- **TASK PROMPT**
Find each line in the listing that contains the word "Switch" and copy it out, treating uppercase and lowercase as different.

- **RECORDS SHOWN**
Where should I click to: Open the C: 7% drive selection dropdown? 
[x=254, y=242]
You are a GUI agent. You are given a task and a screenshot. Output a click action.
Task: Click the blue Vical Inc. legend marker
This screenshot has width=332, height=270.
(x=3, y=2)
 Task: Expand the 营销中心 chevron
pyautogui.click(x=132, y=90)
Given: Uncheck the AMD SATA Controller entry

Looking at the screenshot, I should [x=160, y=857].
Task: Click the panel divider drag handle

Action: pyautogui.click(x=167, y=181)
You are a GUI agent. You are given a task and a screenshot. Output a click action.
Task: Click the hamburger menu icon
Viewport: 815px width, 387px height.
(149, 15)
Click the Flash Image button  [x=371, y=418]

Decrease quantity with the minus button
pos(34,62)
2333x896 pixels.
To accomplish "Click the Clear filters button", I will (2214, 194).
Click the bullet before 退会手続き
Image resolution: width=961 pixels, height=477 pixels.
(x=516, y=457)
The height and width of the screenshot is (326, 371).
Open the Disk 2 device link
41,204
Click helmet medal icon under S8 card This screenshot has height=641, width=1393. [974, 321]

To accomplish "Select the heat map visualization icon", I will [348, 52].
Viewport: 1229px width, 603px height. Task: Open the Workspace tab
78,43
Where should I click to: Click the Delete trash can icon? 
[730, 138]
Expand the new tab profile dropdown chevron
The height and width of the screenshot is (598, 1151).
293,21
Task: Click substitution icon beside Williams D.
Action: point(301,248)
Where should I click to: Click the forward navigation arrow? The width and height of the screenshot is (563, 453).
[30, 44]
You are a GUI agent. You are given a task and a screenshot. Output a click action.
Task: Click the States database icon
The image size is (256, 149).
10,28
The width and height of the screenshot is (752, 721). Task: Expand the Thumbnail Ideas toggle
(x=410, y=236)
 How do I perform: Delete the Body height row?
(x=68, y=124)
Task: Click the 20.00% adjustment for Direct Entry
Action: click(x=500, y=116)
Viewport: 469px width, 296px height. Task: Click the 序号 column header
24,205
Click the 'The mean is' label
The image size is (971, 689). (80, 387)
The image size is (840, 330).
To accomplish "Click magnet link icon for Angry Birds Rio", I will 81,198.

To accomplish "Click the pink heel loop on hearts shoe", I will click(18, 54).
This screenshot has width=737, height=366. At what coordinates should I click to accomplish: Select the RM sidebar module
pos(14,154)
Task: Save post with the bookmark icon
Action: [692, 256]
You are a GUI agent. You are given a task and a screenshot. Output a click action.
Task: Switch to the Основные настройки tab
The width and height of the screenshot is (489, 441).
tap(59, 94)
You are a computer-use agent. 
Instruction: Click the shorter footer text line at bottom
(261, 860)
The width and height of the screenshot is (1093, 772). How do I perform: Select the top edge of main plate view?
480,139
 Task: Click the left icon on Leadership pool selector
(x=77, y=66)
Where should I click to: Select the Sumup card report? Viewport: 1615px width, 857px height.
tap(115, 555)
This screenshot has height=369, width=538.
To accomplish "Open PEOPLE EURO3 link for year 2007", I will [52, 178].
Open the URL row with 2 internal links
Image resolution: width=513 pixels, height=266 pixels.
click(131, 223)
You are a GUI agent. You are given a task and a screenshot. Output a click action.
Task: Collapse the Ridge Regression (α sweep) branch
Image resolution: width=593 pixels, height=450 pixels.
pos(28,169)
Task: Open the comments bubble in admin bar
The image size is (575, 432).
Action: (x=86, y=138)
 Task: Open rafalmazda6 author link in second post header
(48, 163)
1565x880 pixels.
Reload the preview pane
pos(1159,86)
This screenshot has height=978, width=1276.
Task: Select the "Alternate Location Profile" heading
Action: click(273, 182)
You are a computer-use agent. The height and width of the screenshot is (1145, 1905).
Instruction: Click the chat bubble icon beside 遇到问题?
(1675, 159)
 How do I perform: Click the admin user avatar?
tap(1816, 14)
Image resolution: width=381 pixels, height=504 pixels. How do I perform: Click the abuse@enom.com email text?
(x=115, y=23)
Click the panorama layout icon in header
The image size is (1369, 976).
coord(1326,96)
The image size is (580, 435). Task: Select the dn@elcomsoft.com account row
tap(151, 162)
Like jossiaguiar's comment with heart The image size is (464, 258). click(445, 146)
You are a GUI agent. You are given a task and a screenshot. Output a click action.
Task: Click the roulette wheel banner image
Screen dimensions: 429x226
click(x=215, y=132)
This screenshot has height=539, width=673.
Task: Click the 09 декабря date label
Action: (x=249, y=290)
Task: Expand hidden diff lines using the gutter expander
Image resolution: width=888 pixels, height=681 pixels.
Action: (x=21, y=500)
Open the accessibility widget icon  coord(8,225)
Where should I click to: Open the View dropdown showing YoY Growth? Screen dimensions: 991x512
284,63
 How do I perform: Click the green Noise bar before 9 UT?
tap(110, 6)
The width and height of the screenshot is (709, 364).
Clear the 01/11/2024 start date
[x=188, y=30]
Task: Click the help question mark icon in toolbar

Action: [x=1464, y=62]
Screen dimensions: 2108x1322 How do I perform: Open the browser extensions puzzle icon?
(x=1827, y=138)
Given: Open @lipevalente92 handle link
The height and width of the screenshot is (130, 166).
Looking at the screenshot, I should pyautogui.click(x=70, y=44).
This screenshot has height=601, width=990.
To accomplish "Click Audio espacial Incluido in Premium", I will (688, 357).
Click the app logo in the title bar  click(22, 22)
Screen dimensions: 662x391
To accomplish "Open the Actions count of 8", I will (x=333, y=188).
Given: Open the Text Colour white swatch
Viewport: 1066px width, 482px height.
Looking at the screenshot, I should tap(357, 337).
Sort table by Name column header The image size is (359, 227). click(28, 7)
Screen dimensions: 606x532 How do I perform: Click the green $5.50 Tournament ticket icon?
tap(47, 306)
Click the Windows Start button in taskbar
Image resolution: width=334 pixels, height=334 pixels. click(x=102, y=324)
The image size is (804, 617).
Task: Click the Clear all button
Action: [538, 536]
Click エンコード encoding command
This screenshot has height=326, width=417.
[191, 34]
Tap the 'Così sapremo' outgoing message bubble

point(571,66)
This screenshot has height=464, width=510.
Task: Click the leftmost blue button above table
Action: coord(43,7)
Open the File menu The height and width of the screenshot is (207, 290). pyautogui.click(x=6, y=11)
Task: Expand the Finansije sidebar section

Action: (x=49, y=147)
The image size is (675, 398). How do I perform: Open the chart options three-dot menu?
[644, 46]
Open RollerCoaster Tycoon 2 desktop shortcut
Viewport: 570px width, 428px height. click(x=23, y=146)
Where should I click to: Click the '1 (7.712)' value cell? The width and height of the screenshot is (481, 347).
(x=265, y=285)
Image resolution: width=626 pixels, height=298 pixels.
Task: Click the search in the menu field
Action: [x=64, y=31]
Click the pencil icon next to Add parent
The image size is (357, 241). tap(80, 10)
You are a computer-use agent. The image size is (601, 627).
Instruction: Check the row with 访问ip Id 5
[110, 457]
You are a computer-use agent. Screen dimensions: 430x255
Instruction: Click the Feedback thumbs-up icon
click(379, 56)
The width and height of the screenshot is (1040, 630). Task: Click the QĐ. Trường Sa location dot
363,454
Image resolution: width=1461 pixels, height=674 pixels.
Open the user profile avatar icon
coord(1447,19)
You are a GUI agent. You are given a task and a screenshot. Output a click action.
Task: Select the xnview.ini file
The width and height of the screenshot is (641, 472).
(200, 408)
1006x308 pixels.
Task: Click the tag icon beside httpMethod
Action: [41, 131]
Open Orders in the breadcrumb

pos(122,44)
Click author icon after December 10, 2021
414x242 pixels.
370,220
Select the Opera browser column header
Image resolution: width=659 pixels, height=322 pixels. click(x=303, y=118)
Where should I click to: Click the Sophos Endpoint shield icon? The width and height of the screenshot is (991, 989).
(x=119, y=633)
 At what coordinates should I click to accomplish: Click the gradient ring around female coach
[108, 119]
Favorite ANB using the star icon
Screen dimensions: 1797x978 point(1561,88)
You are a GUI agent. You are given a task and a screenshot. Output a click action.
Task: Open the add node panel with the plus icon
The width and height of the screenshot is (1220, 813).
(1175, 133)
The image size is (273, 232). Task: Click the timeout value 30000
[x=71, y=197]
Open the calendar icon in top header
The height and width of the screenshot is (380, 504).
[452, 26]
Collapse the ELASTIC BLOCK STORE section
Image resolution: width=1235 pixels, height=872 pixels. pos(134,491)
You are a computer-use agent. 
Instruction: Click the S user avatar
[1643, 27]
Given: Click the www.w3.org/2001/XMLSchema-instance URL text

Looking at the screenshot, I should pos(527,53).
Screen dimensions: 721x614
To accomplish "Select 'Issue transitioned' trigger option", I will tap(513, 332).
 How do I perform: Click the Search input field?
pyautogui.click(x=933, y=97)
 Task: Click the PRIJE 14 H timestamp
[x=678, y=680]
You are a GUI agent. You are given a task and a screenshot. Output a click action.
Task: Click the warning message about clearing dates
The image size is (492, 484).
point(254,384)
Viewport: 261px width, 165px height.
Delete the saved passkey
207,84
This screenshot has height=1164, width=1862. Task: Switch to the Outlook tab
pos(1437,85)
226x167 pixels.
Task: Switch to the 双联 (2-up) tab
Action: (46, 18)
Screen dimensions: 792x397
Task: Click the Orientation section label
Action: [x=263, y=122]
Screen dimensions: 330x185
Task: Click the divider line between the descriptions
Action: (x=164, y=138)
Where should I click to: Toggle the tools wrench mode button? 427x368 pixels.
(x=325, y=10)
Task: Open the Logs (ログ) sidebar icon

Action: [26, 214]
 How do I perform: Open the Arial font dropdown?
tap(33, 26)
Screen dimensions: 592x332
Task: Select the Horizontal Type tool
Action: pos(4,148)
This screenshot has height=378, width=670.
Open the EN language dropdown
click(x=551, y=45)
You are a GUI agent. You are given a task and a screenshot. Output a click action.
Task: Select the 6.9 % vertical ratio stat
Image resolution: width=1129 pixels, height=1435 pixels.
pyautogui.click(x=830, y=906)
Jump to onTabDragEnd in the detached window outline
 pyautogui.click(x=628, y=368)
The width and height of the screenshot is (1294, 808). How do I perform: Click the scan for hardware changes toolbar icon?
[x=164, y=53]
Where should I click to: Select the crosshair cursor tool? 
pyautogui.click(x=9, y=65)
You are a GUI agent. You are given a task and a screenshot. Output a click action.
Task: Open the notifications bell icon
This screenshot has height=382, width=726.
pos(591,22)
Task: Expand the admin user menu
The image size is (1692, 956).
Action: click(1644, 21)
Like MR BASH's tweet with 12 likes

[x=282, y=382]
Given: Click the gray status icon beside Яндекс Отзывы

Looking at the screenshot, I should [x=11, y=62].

- **ANSWER BELOW**
Task: Switch to the Основные настройки tab
This screenshot has height=1164, width=1862. Task: Switch to the Outlook tab
Task: Switch to the 双联 (2-up) tab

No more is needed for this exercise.